Questionnaire aux adhérents : nouveau nom, nouvelles idées... le FN se cherche une identité

MISE À NU - Six mois après l'échec de Marine Le Pen à la présidentielle, et deux mois après la démission de Florian Philippot, le Front national tente de se retrouver une identité. Pour cela, il adresse jusqu'au 1er décembre un questionnaire particulièrement ouvert à ses 80.000 adhérents. Nous avons pu le consulter.

Dites-nous qui vous êtes, nous vous dirons qui nous sommes. Pris en tenaille, depuis l'échec de Marine Le Pen à la présidentielle, entre des courants de pensée contradictoires, le Front national adresse, jusqu'au 1er décembre, un questionnaire détaillé à ses quelque 80.000 adhérents revendiqués. Un document de 8 pages avec 33 questions, dont l'étendue montre à quel point le parti reste privé, pour l'heure, de ligne politique claire. 
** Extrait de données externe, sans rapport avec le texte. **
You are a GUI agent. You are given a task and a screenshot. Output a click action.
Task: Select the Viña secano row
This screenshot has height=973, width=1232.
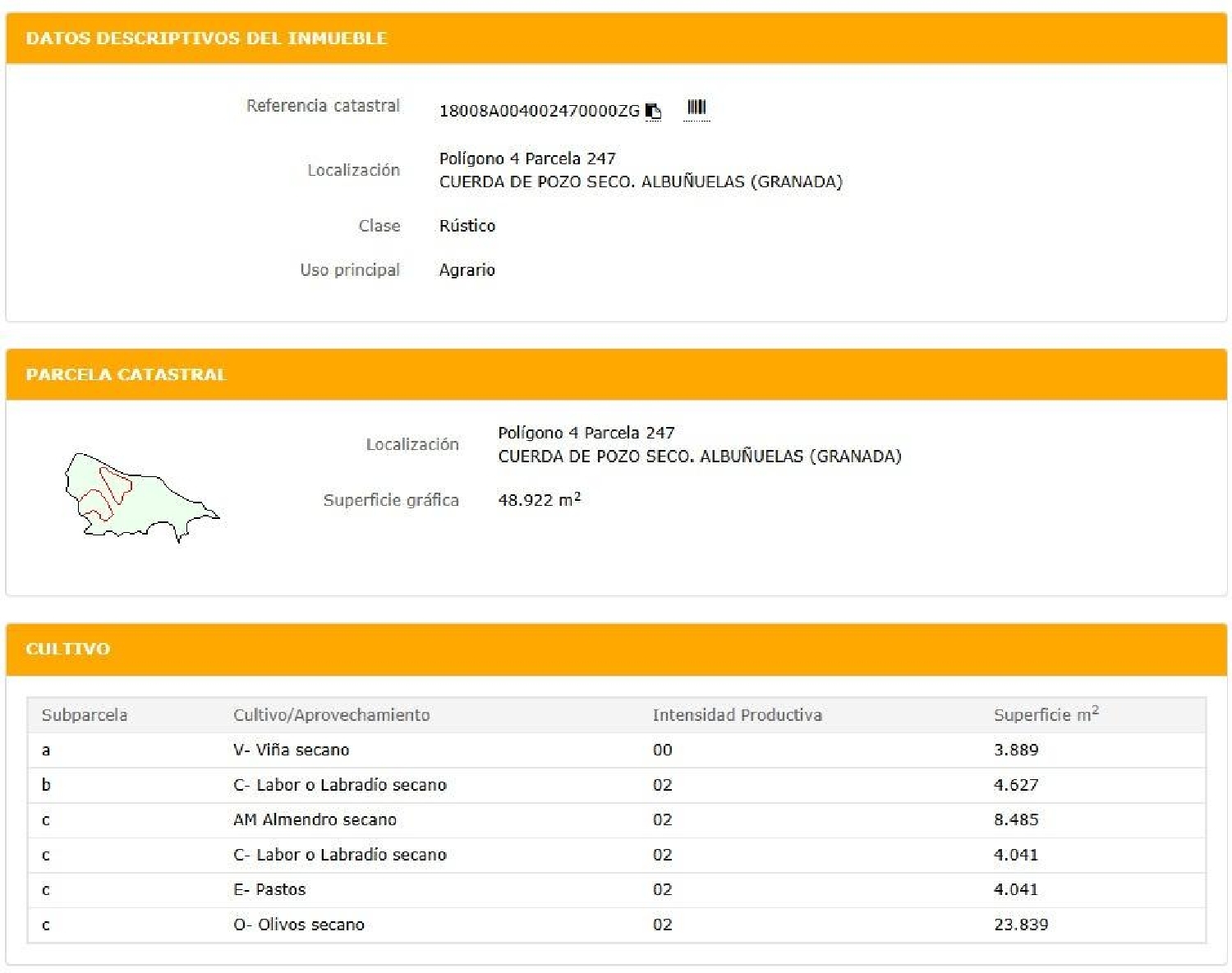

A travers ces questions, la direction du FN espère faire émerger des axes de conduite communs en vue du congrès prévu à Lille en mars 2018. Un congrès à l'occasion duquel la présidente, Marine Le Pen, compte bien être reconduite à son poste et s'assurer ainsi une nouvelle légitimité auprès de sa base, après le traumatisme du débat manqué de l'entre-deux tours de la présidentielle. "C'est un peu un cahier de doléances", a résumé le député Gilbert Collard, qui compte tirer de "l'analyse de l'ensemble" une liste de "priorités" pour l'avenir. 

Questions personnelles

Le document adressé aux adhérents n'est pas simplement destiné à trouver des idées. Il cherche d'abord à comprendre qui ils sont. Outre les questions usuelles sur leur identité, leur statut familial et socio-professionnel, les militants se voient notamment demander s'ils ont "une double nationalité", s'ils s'informent davantage dans les médias - et lesquels exactement - ou bien sur les réseaux sociaux, où le FN est particulièrement actif. 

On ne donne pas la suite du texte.